Evacuato dall'Iran il cardinale Dominique Mathieu, unico vescovo cattolico del paese

Il cardinale Dominique Mathieu, arcivescovo di Teherán-Isfahán, è stato evacuato a Roma dopo l’inizio dell’operazione militare israeliano-statunitense in Iran lo scorso 28 febbraio. Il porporato belga ha lasciato il paese insieme al personale dell’ambasciata d’Italia, dove si trova anche la sede dell’arcivescovado.

Secondo quanto riferito dallo stesso cardinale in un messaggio diffuso l’9 marzo e ripreso dal mezzo belga CathoBel, è arrivato a Roma domenica 8 marzo “non senza rammarico e tristezza per i nostri fratelli e sorelle in Iran”.

Evacuato insieme all’ambasciata italiana

“Sono arrivato ieri a Roma, non senza rammarico e dolore per i nostri fratelli e sorelle in Iran, nell’ambito dell’evacuazione completa dell’ambasciata d’Italia, sede dell’arcivescovado”, ha spiegato il cardinale nel suo messaggio.

Mathieu ha anche chiesto preghiere per la pace: “Mentre aspetto di poter tornare, pregate per la conversione dei cuori alla pace interiore”.

Per diversi giorni c’è stata preoccupazione per la sua situazione a causa dell’interruzione delle comunicazioni in Iran, che impediva di conoscere con certezza il suo stato.

Una piccola comunità cattolica in un contesto difficile

In Iran vivono circa 20.000 cristiani, dei quali circa 3.500 sono cattolici, inclusi intorno a 1.300 cattolici latini che dipendono direttamente da Roma.

Anche prima del conflitto attuale, i cristiani vivevano in un contesto complicato sotto il regime iraniano.
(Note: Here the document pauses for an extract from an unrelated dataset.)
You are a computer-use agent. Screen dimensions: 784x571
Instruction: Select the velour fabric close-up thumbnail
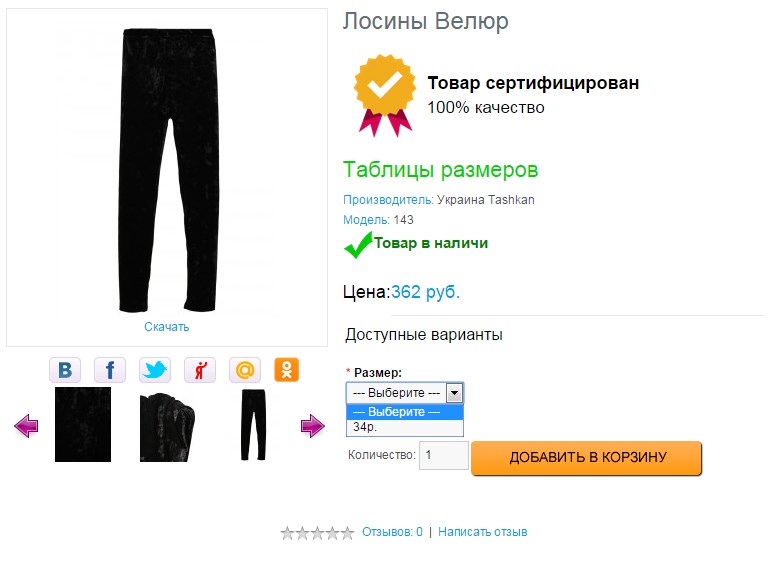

Nel 2025 la comunità cattolica di Teherán è stata particolarmente colpita da misure repressive che hanno provocato la dispersione di diversi fedeli.

Un ministero pastorale di presenza

Il cardinale Dominique Mathieu ha sviluppato in Iran un ministero particolarmente singolare. Attualmente è l’unico vescovo cattolico romano nel paese e non dispone di sacerdoti né diaconi che lo aiutino nel suo lavoro pastorale nelle cinque parrocchie di Teherán.

La cattedrale della Consolata, inoltre, si trova all’interno del recinto dell’ambasciata italiana, il che gli ha fornito una certa protezione diplomatica.

Quando è stato creato cardinale il 7 dicembre 2024, Mathieu ha espresso la sua speranza che il suo nuovo ruolo potesse facilitare il dialogo tra la Santa Sede e le autorità iraniane, sebbene le circostanze attuali abbiano reso difficile quell’obiettivo.

Un ritorno provvisorio

Il porporato, nominato arcivescovo di Teherán-Isfahán da papa Francesco nel 2021, aveva deciso di rimanere in Iran nonostante le difficoltà per mantenere un apostolato di “presenza” tra i fedeli.

Dopo la sua evacuazione, il cardinale dovrà ora riunirsi con i responsabili della Santa Sede per informare sulla situazione attuale nel paese e sullo stato della piccola comunità cattolica iraniana.